The judgement of participants identified the responsibility for dealing safely with nanotechnologies, like any technology, as being shared between government, industry and the individual. Outside this triangle, NGOs provide scrutiny. Crucial to any dialogue, however, are robust and clear channels of communication that serve not only to educate audiences, but also seek their voice when formulating matters of policy and regulation.
One issue that does concern me, however, is the extent to which we have the capacity to control the uptake of new technologies such as nano-based paints and sunscreens. The Montreal Protocol showed for CFCs that it is possible for global concerted action to be taken when presented with overwhelming evidence of negative impact. But in cases where evidence of potential damage is lacking, or where there are significant asymmetries between the winners and losers concerned with a new technology, the power of profit motivations could overwhelm any wish to be precautionary. If only we invested as much in environmental science as we do in developing new technologies we might be in a better position to judge where the costs and benefits of those technologies lie, and to design the use of new technologies in ways that maximise their pay-off.

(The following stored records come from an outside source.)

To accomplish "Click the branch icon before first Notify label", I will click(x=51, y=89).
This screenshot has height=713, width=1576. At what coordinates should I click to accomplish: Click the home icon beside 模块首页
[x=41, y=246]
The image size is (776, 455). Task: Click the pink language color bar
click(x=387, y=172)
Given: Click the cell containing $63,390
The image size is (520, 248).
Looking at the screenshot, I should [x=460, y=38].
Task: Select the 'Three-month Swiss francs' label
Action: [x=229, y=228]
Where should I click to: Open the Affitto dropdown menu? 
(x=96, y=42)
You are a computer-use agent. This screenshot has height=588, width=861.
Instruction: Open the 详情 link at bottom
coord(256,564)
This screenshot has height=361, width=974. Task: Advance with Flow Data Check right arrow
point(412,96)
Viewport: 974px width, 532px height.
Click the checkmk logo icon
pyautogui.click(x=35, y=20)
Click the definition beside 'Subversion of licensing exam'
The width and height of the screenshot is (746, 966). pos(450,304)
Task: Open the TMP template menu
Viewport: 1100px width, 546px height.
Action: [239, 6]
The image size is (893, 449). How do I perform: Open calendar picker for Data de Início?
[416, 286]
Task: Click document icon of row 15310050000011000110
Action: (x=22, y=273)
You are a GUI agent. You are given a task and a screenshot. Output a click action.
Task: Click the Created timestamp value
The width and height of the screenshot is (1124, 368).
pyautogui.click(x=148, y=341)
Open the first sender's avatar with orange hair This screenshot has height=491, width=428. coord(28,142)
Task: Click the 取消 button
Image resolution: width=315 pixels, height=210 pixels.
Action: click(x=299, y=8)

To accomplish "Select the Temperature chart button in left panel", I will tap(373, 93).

These kinds of open dialogues provide rich and nuanced insights for scientists, industrialists and regulators around how much more work they need to do to communicate what is known and what is not about the risks and benefits of emerging technologies. Honesty in this communication is vital. Ideally, we need to be able to communicate information to people in ways that can allow them to make informed decisions and choices. When the costs and benefits are too difficult to express in these ways, government needs to adopt precaution and regulate based upon information derived from similar dialogues.